An East Chicago City Court judge carried her burden to establish that the $65,000 in requested funds were reasonably necessary, the Court of Appeals held Thursday in affirming the grant of her mandate request. The appellate judges also decided the city court is entitled to appellate fees and expenses.
In Gilda Orange, et al., Members of the Common Council of the City of East Chicago, Ind. v. Hon. Sonya A. Morris, 45A03-1310-PL-414, the Common Council of the city of East Chicago appealed Special Judge George Paras’ decision to grant City Court Judge Sonya Morris’ request that the city decrease the court’s 2013 budget by $83,000. Morris sought $65,000 to keep the court running. She testified that if she did not receive the money, the court would have to close as every one of her employees was necessary.
The Common Council’s position was that the city court’s budget reduction was warranted as many city services’ budgets were cut and that the court should make up any shortfall with probation user fees.

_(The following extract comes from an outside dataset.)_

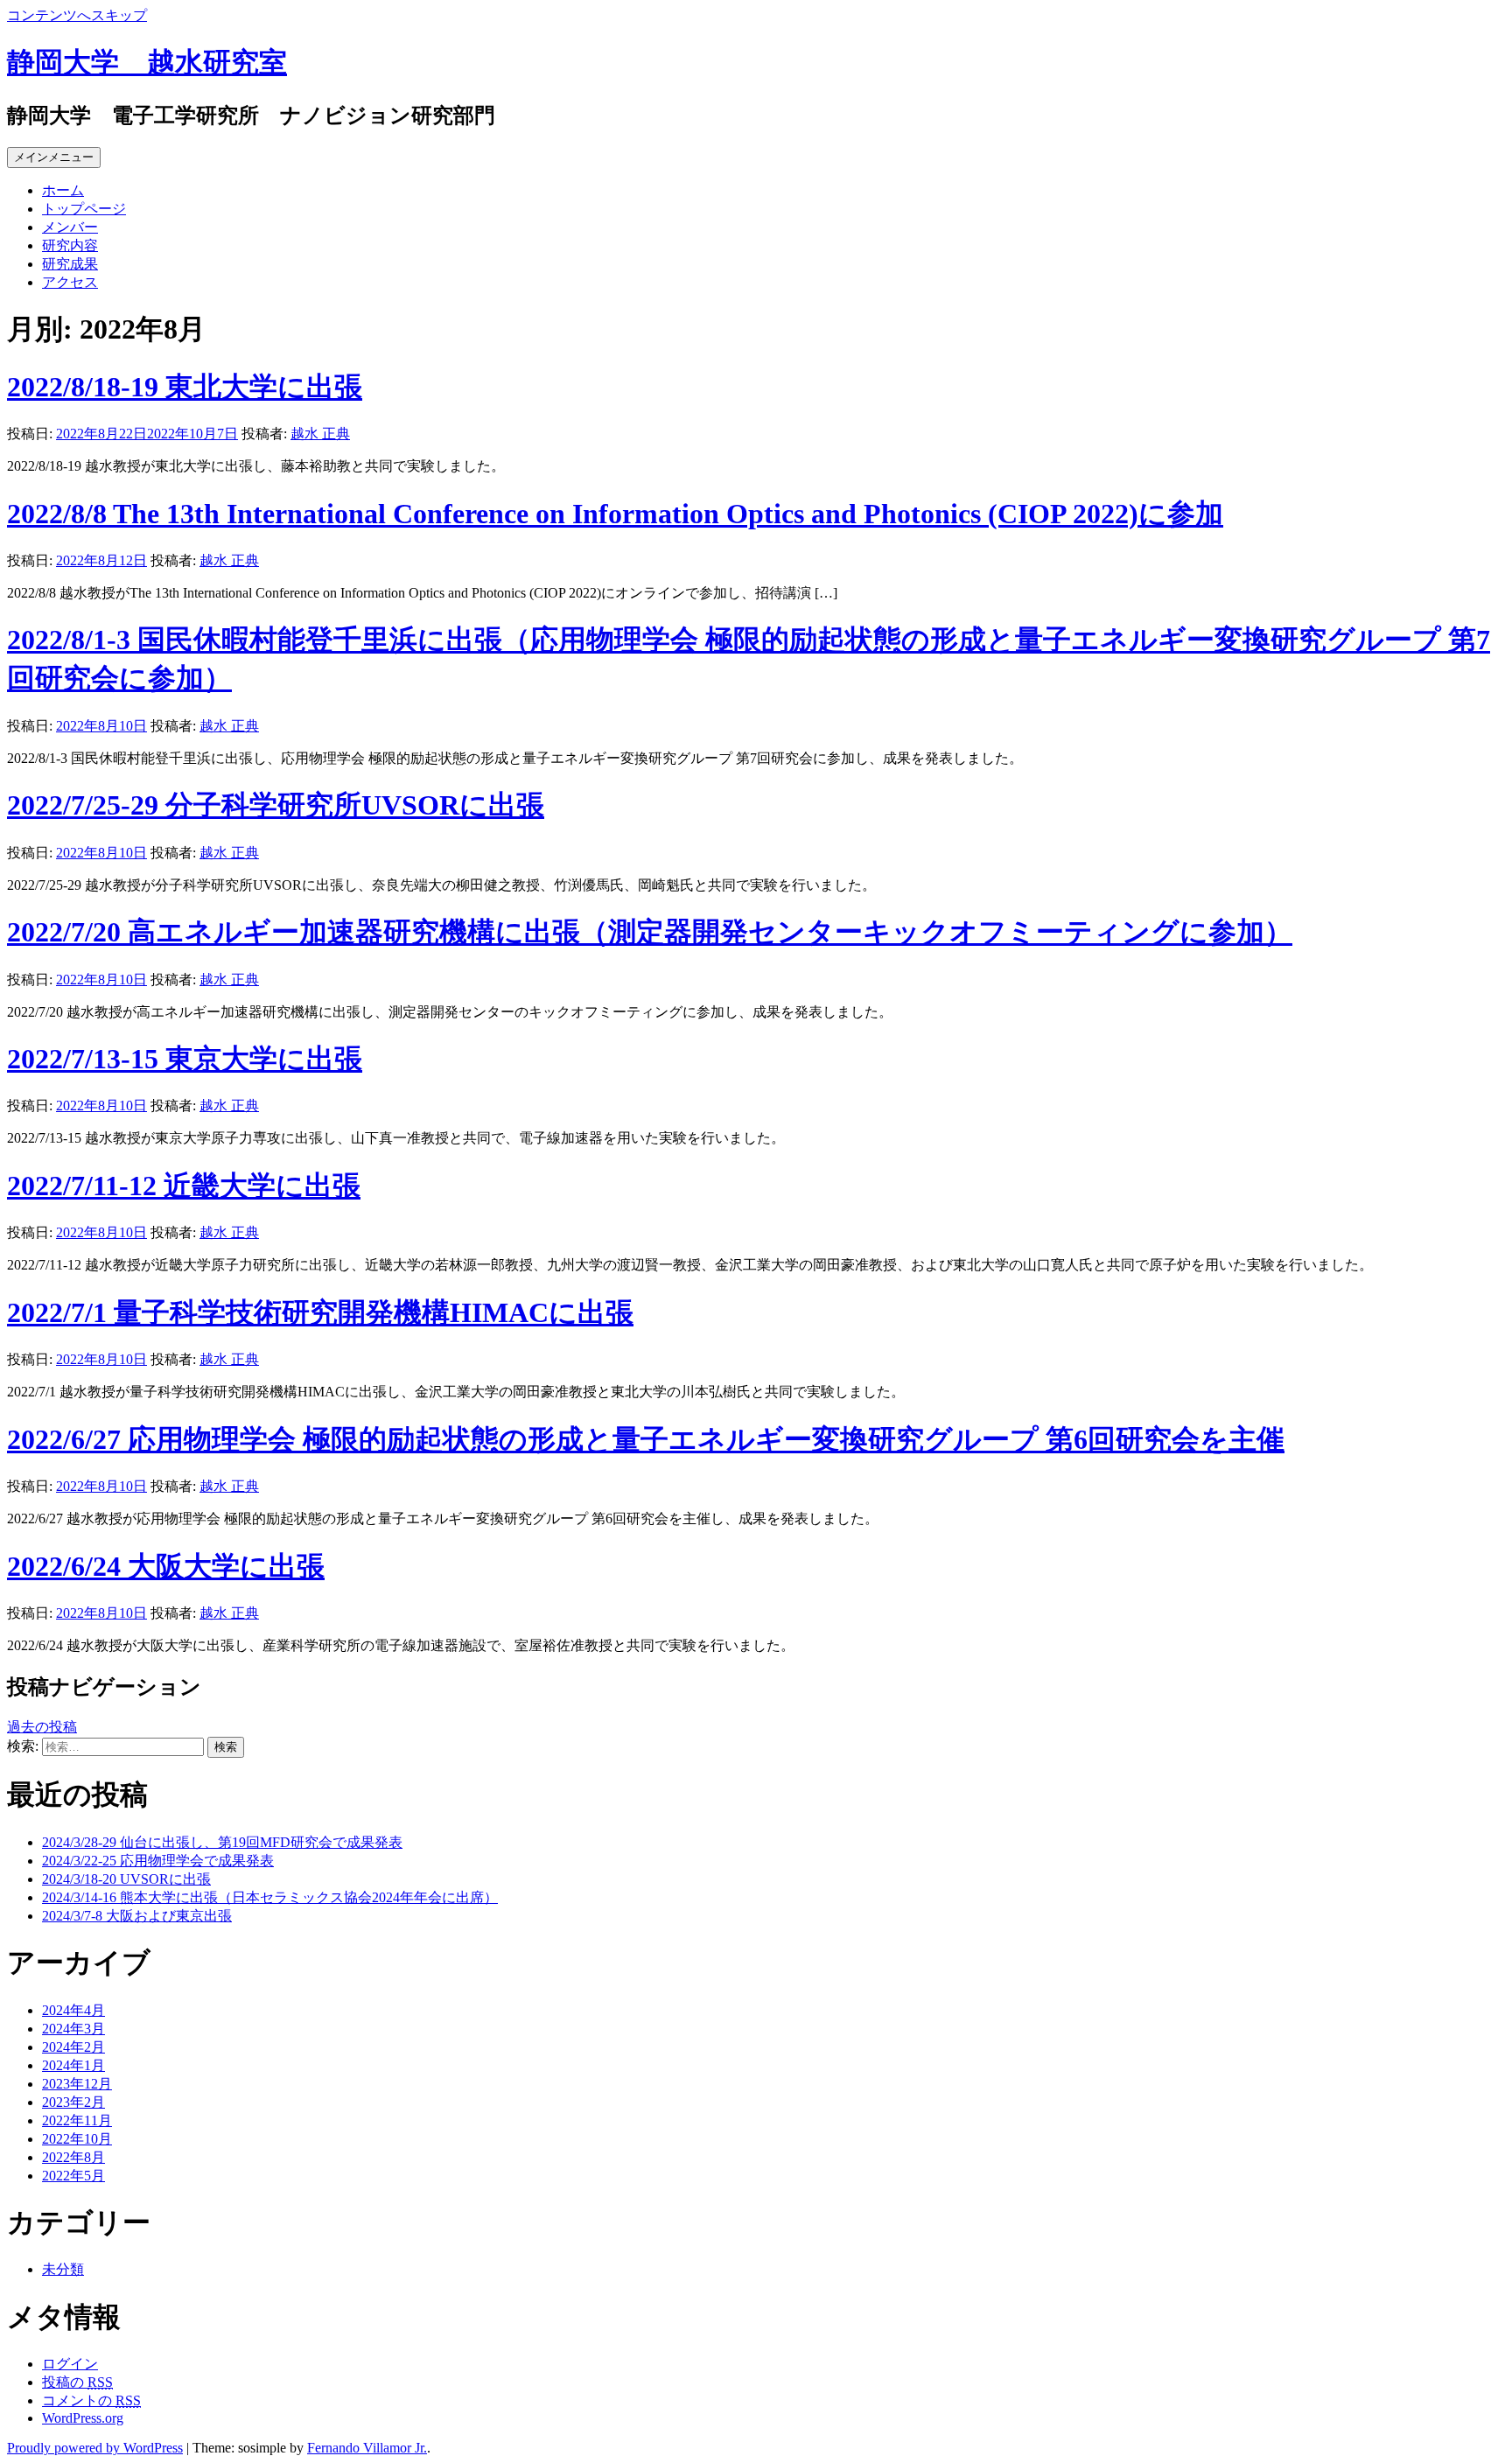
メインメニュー (54, 157)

The COA found that the evidence establishes that the funds Morris requested were reasonably necessary for the city court operation. It also took issue with the council’s suggestion that probation user fees be used.
“It almost goes without saying that we do not support any scheme under which a court’s decision to impose probation is influenced, even in part, by the need to raise revenues,” Judge Cale Bradford wrote.
The judges also rejected the council’s claim that Morris’ complaint in mandamus should be denied because she did not file it under Trial Rule 60.5. But Bradford pointed out that based on Gary City Court v. City of Gary, 489 N.E.2d 511 (Ind. 1986), that city courts do not need to use Rule 60.5 as they are established and abolished by a city ordinance.
Finally, the Court of Appeals ordered the trial court to calculate how much in appellate attorney fees and expenses the city court is entitled to recover from the council.